Edward, his third son, was born in 1781, and was educated at Winchester . He afterwards studied at Marischal College, Aberdeen, and while there lived in the family of Principal Brown. He matriculated at the university in 1797, and graduated M.A. in 1800, having chiefly studied ancient history, logic, and moral philosophy. He became a clerk in his father's London house, and there acquired his remarkable business habits, and went to Canada in 1803, where he engaged in the fur trade. He happened while in Canada in 1806 to make the first passage in the first steamboat ever launched, the Fulton.
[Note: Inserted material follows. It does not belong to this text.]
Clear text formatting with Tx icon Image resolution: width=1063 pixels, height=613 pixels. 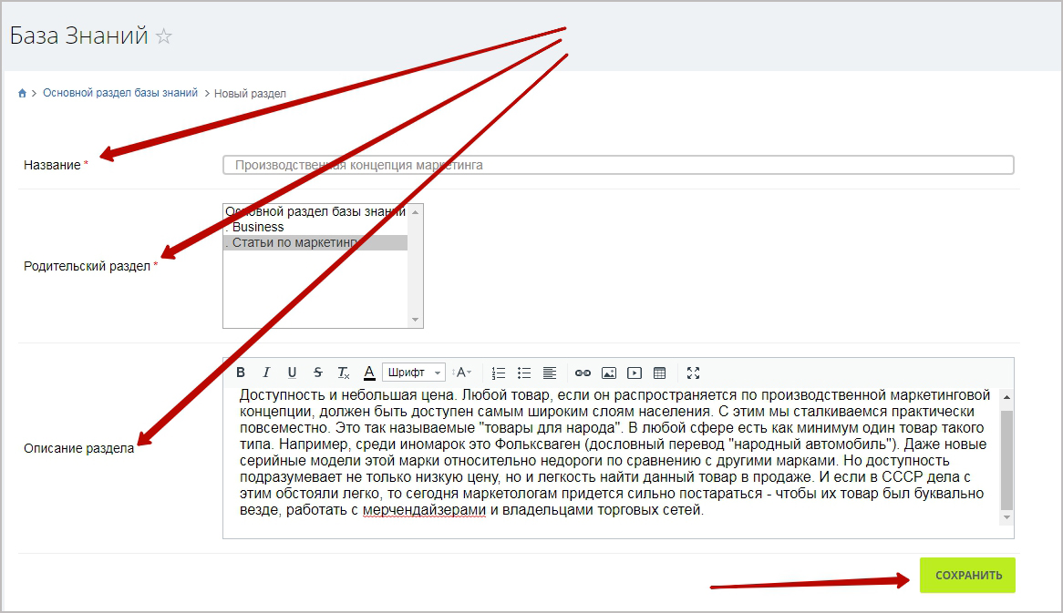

In 1805 he became connected with the competing Canadian fur companies, the North-West Company and the X. Y. Company. In this way he was the opponent of the Hudson's Bay Company. In 1820 the colonial secretary, Lord Bathurst, consulted him as to an amalgamation of the companies, which, after a very difficult negotiation, he accomplished 26 March 1821, and on his suggestion an act was passed in 1821 giving the thus constituted Hudson's Bay Company the right of exclusive trade for twenty years. He remained connected with the company till his death, and was then still a deputy-governor.
In 1803 he also paid his first visit to the United States, which he repeatedly revisited down to 1859, acquainting himself with the state of politics from time to time. He foresaw for many years the civil war of 1861 and its enormous cost, and deplored the prospect of the conquest of the confederate states. He was, however, so little of a partisan as to entertain impartially Mason, the confederate commissioner, in 1862, and Adams, the United States ambassador, in 1863.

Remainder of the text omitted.